Bank Local
When I moved to my current Portland neighborhood back in late 2018, I opted to switch my banking to a credit union half a block from my front door. This decision today made what otherwise would have been an exhausting problem into a minor headache.
Early this morning, I received two texts and a voicemail purporting to be a declined transaction notification from their fraud department, but the telephone number came up in a search for scam alerts. I tried calling the credit union at their regular number but since call volume was high and the telephone is not my favorite thing for stress, I opted instead to send a message via their app, with screenshots of the texts and voicemail message.
Then after breakfast I walked to one of my regular coffeeshops, ordered my latte, and had tap after tap after tap of my Apple Pay declined.
I told the barista he might want to pull my order out of the queue because my card had been declined and I was heading up the street to the credit union to see what was what, and I’d just leave my travel mug there in the meantime.
Short version from the credit union: the texts and call were real, and someone really did attempt to use my debit card at something called Peruvian Connection. Since I hadn’t responded to the texts or voicemail in a timely manner, my card had been turned off as a precaution. We disabled it entirely and they printed me a new card on the spot.

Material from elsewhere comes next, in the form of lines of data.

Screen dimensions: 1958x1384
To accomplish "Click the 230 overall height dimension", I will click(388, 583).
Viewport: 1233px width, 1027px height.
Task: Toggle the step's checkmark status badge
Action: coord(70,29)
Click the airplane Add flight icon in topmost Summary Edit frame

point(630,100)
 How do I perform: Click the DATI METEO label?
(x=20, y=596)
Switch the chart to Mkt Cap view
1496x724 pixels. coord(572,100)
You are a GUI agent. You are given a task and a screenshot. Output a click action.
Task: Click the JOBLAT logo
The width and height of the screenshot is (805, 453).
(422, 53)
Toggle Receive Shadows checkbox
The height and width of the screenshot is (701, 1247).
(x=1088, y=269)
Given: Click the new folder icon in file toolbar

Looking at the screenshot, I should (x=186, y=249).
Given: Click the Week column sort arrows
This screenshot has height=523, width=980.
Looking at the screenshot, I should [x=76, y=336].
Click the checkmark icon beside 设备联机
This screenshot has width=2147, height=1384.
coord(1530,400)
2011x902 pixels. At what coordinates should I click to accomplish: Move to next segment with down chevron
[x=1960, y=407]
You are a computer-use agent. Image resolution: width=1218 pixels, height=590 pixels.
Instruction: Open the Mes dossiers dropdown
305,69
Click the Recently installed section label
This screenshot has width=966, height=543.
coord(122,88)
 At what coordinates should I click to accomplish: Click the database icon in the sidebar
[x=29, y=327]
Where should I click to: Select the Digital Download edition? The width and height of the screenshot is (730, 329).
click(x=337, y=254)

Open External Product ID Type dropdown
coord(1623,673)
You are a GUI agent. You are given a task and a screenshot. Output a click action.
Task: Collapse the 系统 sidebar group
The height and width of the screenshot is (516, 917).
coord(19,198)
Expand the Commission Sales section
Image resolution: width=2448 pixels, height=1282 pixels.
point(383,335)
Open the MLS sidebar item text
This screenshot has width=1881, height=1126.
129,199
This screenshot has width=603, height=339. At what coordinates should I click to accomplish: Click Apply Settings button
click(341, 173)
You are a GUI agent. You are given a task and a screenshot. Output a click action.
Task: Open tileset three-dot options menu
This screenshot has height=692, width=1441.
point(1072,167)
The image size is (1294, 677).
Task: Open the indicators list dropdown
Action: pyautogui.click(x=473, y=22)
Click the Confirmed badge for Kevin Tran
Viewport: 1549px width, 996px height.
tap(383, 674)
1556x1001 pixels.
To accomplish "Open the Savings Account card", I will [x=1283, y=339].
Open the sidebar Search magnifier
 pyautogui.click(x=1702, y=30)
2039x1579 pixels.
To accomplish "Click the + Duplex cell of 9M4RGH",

(Bonus shoutout here to the teller dealing with this for coming over to make sure it then got added to Apple Wallet, because he’d seen some problems with it and he just wanted to make sure I didn’t walk out and then have an issue. While their new “hole your phone near the chip on your card” process did not work, manual entry worked fine. So, I didn’t need any additional assistance, but I thanked him for thinking of it.)
Back, then, to the coffeeshop, where when I walked up the barista pointed down the counter to my travel mug, said I was all good and that my card was declined—as if I had not told him that to begin with before I left, explaining why I was leaving in the middle of an order.
(This is the same new-ish barista there who at least twice has almost made me a regular instead of a decaf, at least one of those times because he was too distracted chatting with another custom who was hanging out at the counter while my drink was being made. He’s not my favorite.)
It’s unclear to me how they got my card number. My physical debit card stays at home, because I use Apple Pay everywhere I go. I can’t even remember the last time I had to bring my card with me in case I needed it. Presumably this was part of some data breach or another. After lunch, I sat down with my accounting app to make sure I found all the places where I needed to update autopayment information, with three days to spare until the next schedule transaction.
At any rate, while I hate the entire process of having to remove my mirrorshades on the rare occasion when I have to visit my credit union branch (it’s way too bright in there for my autistic sensory processing disorder), this is not the first time what could have been an all-day affair that would try and test my chronic fatigue instead was just an annoyance, because I was smart and decided to bank local—very, very local—when I moved here.